こうして諸勢力の間を転々とした後、浦上氏の下で勢力拡大を図るが、やがて美作には出雲の尼子氏の勢力が浸透し始め、後藤氏もその傘下に入る。
しかし、尼子氏も毛利氏の為に力が衰え始めたので、後藤勝基は浦上宗景と結んで梶並川を挟んで三星城の対岸にある林野城を攻めた。この戦いは城方の反撃を喰らって失敗に終わるが、尼子の武将、川副久盛(かわぞえひさもり)が出雲に引き揚げたので、林野城は後藤・浦上連合軍の手に落ちた。
この頃に後藤勝基は、浦上家で頭角を現していた宇喜多直家の娘を妻に娶ることとなった。浦上宗景の命令によるものであった。
やがて美作に毛利氏の勢力が及び、永禄8年(1565)5月、毛利氏を後盾とする備中松山城の三村家親に三星城を攻められるが、勝基は天然の要害を利してよく守り抜き、三村勢の攻勢を防ぎきった。

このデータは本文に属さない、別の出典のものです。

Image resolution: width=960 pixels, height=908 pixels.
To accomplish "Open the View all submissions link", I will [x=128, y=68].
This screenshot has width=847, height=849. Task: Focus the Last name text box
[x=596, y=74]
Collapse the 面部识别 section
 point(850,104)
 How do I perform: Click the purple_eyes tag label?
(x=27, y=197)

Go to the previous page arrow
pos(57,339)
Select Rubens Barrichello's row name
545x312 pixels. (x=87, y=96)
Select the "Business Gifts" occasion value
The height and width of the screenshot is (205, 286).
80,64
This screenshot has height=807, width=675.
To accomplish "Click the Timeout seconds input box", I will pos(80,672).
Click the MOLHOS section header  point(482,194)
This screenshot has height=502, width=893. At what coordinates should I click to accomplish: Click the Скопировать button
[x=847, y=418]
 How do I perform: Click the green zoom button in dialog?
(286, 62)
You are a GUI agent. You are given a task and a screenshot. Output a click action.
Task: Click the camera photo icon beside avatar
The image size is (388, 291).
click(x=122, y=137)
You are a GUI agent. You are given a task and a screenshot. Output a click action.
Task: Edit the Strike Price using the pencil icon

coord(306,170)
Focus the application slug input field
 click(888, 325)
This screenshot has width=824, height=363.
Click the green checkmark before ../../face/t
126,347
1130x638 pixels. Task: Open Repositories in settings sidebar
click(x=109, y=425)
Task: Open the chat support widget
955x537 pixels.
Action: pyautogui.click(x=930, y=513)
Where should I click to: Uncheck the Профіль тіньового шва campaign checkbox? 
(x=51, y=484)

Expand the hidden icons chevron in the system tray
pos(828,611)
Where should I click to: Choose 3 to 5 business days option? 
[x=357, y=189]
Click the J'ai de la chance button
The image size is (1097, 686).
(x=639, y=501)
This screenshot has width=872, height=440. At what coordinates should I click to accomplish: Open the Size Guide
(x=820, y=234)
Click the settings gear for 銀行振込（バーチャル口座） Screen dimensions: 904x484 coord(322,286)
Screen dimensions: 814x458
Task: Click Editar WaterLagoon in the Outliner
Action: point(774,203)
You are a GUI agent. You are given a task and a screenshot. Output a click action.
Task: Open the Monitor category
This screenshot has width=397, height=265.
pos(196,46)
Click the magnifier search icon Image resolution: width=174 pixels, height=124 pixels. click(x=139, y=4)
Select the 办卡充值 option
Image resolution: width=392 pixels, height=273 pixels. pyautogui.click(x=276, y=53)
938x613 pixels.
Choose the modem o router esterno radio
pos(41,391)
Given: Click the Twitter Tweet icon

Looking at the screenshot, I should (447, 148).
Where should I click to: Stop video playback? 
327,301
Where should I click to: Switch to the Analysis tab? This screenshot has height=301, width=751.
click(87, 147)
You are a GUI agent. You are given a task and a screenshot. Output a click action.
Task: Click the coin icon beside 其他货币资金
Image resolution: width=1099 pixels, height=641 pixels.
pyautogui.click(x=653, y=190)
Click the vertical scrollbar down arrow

この時、後藤勝基は宇喜田直家の娘を嫁に迎えていたので、宇喜田方の猛将・馬場職家が三星城に加勢に来て、三村方の兵を相手に大暴れし、功名を立てている。
また、三村方と後藤方の間で、次のような狂歌の応酬も行われたという。まず三村方から次の矢文が射ち込まれた。
井楼(せいろう)を上げて攻めるぞ三星を天神そへて周匝(すさい)くひ物
天神とは浦上宗景の居城、天神山城のことであり、周匝(すさい)とは茶臼山城のことである。
これに対して、城方も次の矢文を返した。
天神の祈りのつよき三星をなりはすまひぞ家ちかにおれ
このような狂歌の応酬があり、戦況が膠着状態となる中、三村家親は力攻めをすることなく備中に引き揚げていった。
こうして勝田、英田郡を制し美作東部を支配下に置いた後藤勝基であるが、自分の舅である宇喜田直家が下克上により浦上宗景を滅ぼし、美作進出を目論むに及んで両者の仲は険悪となる。
この状況下、宇喜田勢は延原弾正景能、花房職之を大将として1万余の軍勢を進発。美作諸城を次々と攻略し、天正7年(1579)4月に三星城の攻略を開始した。
城方は500人余り(城の案内板には6千騎とされているが、あまりにも多すぎよう。恐らく、宇喜田直家による美作東部攻略戦当初の美作東部諸軍の総軍勢だと思われる。)が籠城し各曲輪をよく守ったが、宇喜田方の調略の手が伸び、寝返りが出て誅殺が行われるなどして徐々に力を奪われた。 このあらましは物語にある通りである。
結局、三星城は宇喜田方の忍びが放ったものと思われる火で、城の所々の陣屋が燃え上がり、同時に攻め寄せた大軍に衆寡敵せず、落城の憂き目をみることとなった。
後藤勝基は城の一方を破って脱出したが、追手が厳しく、逃げる途中で自害した。『美作太平記』によれば長内村の大庵寺、『備前軍記』によると長内村の隠れ坂という場所であったという。享年42歳。 それは美作東部を支配していた後藤氏の滅亡の瞬間でもあった。